Friday, August 9, 2019

What is Code Review ?

What Is Code Review?

It is the act of potential flows of source code, intended to
detect the consistency with the overall design, estimating
the code quality and adherence to the coding standards.
It is especially productive to detect security vulnerabilities,
potential troubles such as memorye leak, race conditions,
boilerplate detection.  

Who shouldn’t do the code review :


During this above 60 months of journey in this software orbit,
I have found that sometimes the comments from the reviewer
is really violating the aim of “Code review”
due to their lack of knowledge in the specified domain. 
E.g. If you will review your JAVA 8 / Spring Boot written code
from a ‘C’ developer who is unaware about the features
of the technology you have used, he might not be able to
provide productive code review comments.
He might sought that “Lambda” is not providing code
readability, use a normal loop instead. 
So before doing the code review, the reviewer should be more
experienced than you on the specific
technology at least and must have the functional requirement
understanding about the story/task as well as
should be good enough on the specific programming
language.
I always try to get my code review by someone with more
experienced on the specific language/domain
so that I can capture any domain-specific scenario which
has been missed during think through the process.



Checklist for code review

Below are some checklists points which should be taken
care during the code review:
a) Clean code
The code is the heart of your software. If the heart will be not clean,
there might be a chance of early death. 
So always the code should be care like a “baby”.

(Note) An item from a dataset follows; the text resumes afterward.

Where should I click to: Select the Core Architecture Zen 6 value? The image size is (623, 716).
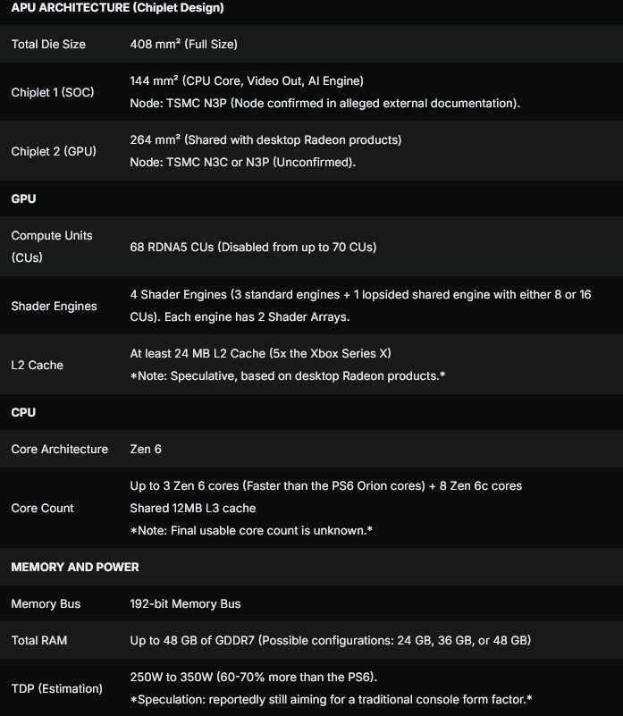(x=146, y=449)
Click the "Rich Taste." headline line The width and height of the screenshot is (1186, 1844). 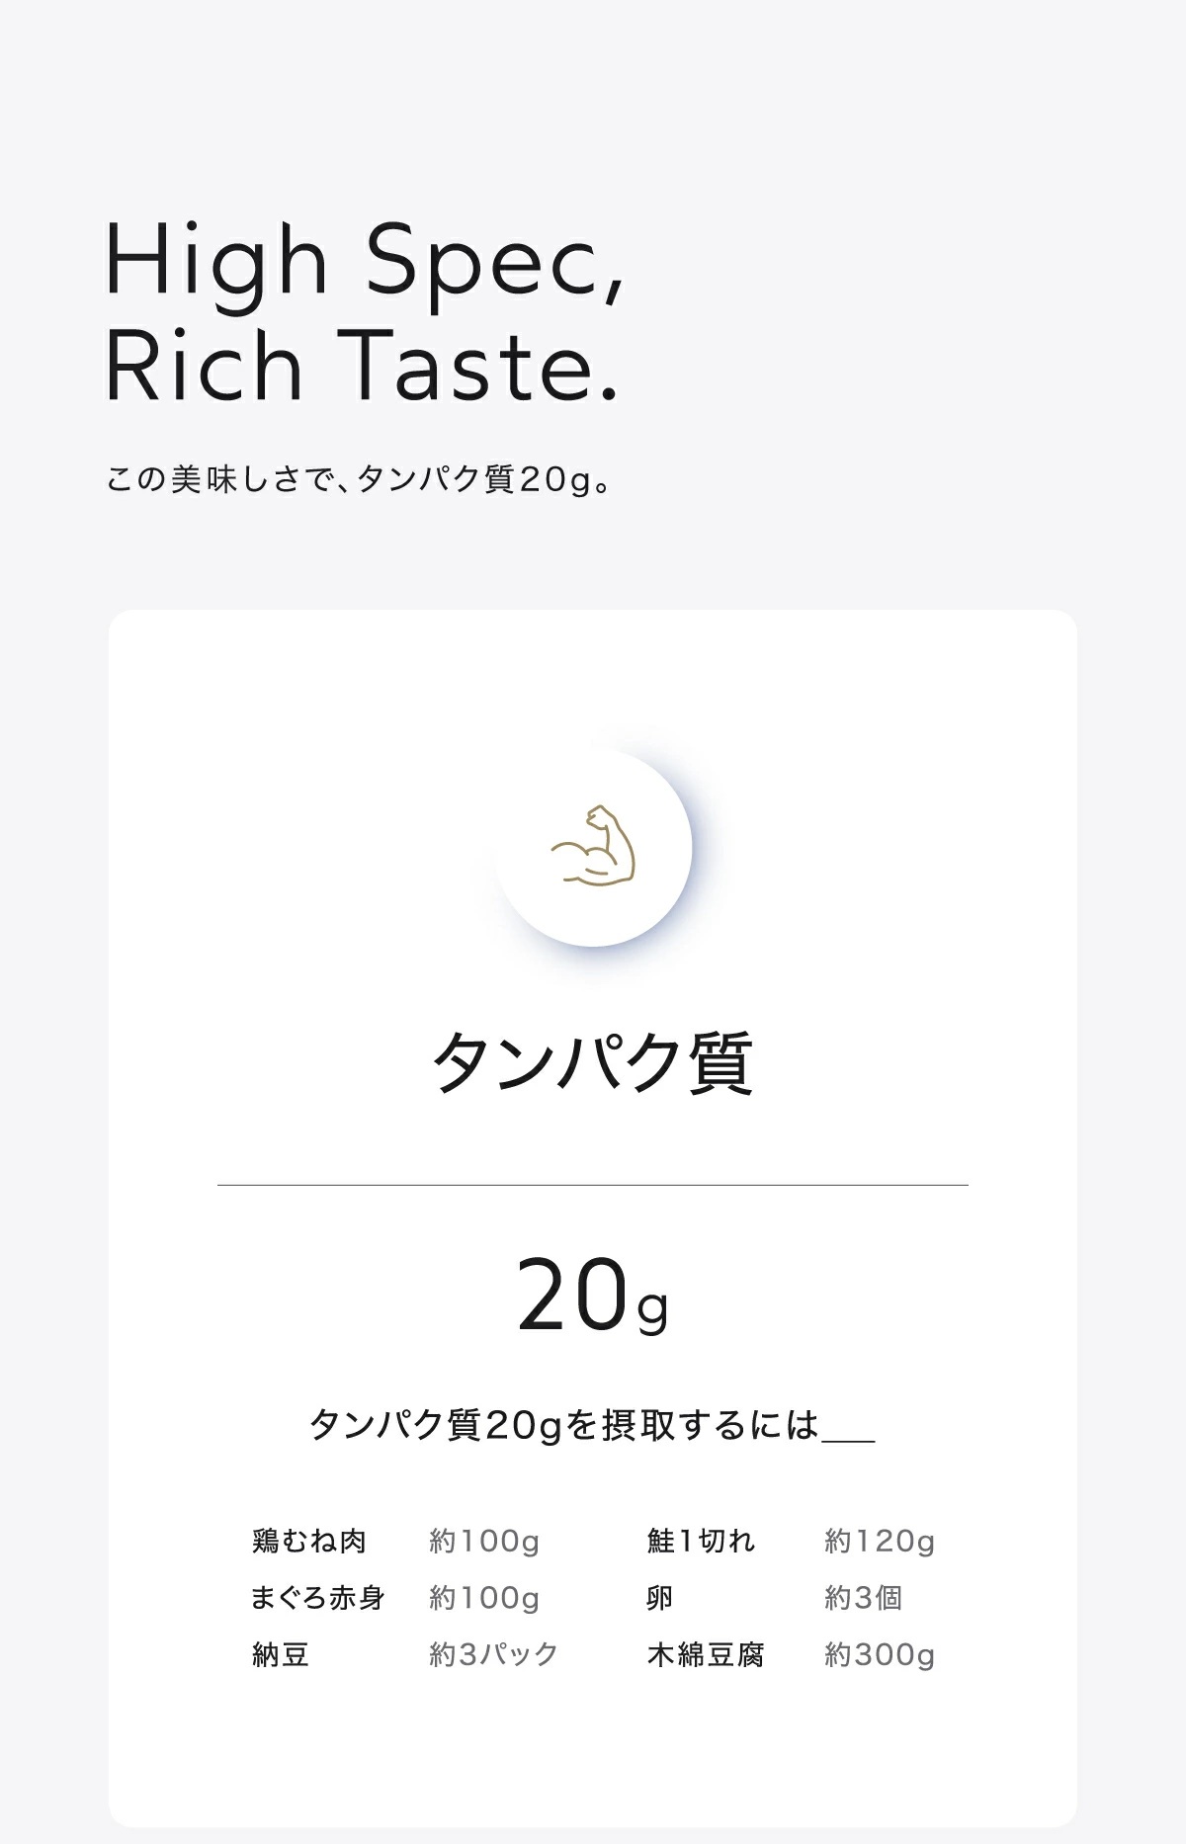pyautogui.click(x=362, y=366)
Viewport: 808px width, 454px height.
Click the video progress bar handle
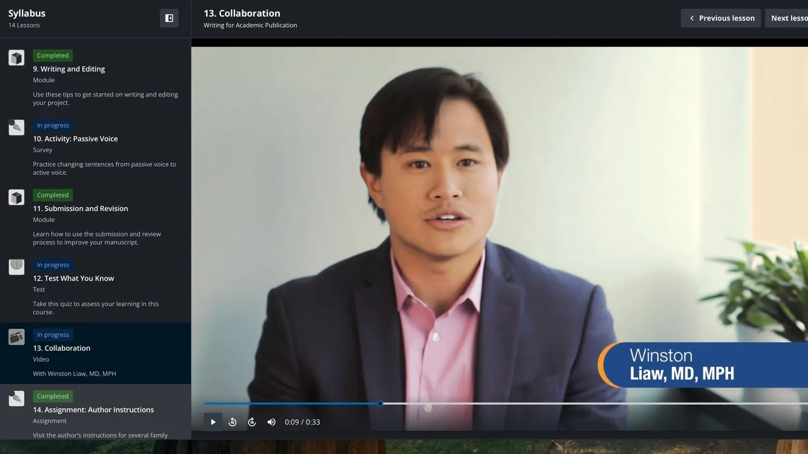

There are lots of area to achieve the code as cleaner.
Below are the some points:
  • Must follow the naming conventions(e.g. OOPs principle). 
  • A method definition must not be more than 15-20 lines. If required, use modularity. 
  • Never user abbreviations . 
  • Use the features of provided language
b) Code Coverage
This is the most important points I have figured out .
Sometimes the developers develop the number
of codes but used never.
This is like we cook foods without planning the events
which causes waste and environment can be polluted.
There are lots of tools available to checks the
code smell and code coverage.
We should use this before approving the code.
    1. Cobertura
    2. JaCoCo 
    3. NCover
c) Exception Handling
Prefer Custom Exception handling with proper message/status code.

d) Performance & Memory 
Creating the instances is a heavy cost-effective for
any programming language.
It is better to use Design patterns where ever you can.

e) Reusability of code snippets

f) Security

g) Commenting and formatting

h) Unit test


Common code review approaches

Over-the-Shoulder
This is a very older technique, but the easiest way to
engage in peer code review.
Once your code is ready with your unit testing, find a
qualified colleague to your workstation
and do the code review by explaining the features you
have implanted. 
(Bring a notebook and  collect the review comments)
Using Tools
There are lots of 3-rd party open sources available such as
1. Collaborator.
2. Review Assistant.
3. Codebrag.
4. Gerrit.
5. Codestriker.
6. Rhodecode.
7. Phabricator.
8. Crucible.
9. Veracode.
10.Review Board.
The email threads
The author sends an email of the code to the reviewers for code review.
This technique is preferred by open source projects.